US New Home Sales Up 4%, West Marks 11-Year Highs
Sales of new US single-family homes increased in March as sales in the West rose to their highest marks in more than 11 years.
The Commerce Department said on Tuesday new home sales increased 4.0% to a seasonally adjusted annual rate of 694,000 units last month. February’s sales pace was revised up to 667,000 units from the previously reported 618,000 units.
Economists polled by Reuters had forecast new home sales, which account for 11% of housing market sales, rising 1.9% to a pace of 630,000 units last month.
New home sales are drawn from permits, they jumped 8.8% from a year ago.
March’s rise in new home sales and upward revisions to January and February sales data will probably not change economists’ expectations that residential investment declined in the first quarter.
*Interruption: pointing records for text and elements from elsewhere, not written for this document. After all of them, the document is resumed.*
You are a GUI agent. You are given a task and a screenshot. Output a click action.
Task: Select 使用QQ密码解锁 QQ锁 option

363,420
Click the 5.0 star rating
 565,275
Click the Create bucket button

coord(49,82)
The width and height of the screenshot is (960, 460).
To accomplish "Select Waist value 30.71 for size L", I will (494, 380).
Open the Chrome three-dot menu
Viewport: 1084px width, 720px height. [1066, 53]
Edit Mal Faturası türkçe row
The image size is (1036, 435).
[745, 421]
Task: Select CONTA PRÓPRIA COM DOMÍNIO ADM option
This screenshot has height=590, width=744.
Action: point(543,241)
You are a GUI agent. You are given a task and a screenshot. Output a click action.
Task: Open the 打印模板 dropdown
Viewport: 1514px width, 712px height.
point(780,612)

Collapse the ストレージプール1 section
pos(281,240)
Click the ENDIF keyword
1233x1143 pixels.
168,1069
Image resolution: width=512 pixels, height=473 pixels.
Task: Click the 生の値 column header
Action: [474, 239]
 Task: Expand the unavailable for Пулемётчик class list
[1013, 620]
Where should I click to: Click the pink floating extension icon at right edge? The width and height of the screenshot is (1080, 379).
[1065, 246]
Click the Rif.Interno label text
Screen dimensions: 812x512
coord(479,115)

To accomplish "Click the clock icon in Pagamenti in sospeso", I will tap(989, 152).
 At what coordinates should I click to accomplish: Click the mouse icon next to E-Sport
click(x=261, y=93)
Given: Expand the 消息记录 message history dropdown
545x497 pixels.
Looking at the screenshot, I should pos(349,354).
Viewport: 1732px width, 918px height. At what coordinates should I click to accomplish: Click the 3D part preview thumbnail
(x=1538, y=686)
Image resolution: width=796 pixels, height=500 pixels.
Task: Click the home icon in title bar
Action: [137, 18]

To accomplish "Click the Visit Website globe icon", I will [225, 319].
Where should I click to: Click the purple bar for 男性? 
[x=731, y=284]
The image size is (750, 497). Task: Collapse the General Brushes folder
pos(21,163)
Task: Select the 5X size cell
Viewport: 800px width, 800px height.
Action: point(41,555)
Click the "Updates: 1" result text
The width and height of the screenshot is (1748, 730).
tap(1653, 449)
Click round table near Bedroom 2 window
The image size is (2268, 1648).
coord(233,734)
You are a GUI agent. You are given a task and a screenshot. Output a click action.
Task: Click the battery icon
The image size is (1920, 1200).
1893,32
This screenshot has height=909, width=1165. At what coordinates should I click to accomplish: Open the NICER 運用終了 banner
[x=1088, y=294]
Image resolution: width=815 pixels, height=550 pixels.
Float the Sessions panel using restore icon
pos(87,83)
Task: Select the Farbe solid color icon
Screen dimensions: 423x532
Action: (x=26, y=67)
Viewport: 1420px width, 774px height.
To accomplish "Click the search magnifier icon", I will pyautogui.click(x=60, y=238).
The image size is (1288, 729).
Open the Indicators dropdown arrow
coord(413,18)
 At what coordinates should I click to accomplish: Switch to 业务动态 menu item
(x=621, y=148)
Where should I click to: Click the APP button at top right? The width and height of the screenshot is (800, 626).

The housing market is struggling with a chronic shortage of properties that is boosting home prices and weighing on sales at the lower end of the market.
Rising mortgage rates and moderate wage growth are also making home purchasing less affordable, especially for 1st-time buyers who account for less than 33% of transactions.
Sales in the West rose 28.3% to their highest marks since December 2006.
Sales rose 0.8% in the South, which accounts for the bulk of new home sales.
They plunged 54.8% in the Northeast and dropped 2.4% in the Midwest.
At March’s sales pace it would take 5.2 months to clear the supply of houses on the market, down from 5.4 months in February. About two-thirds of the houses sold last month were either under construction or yet to be built.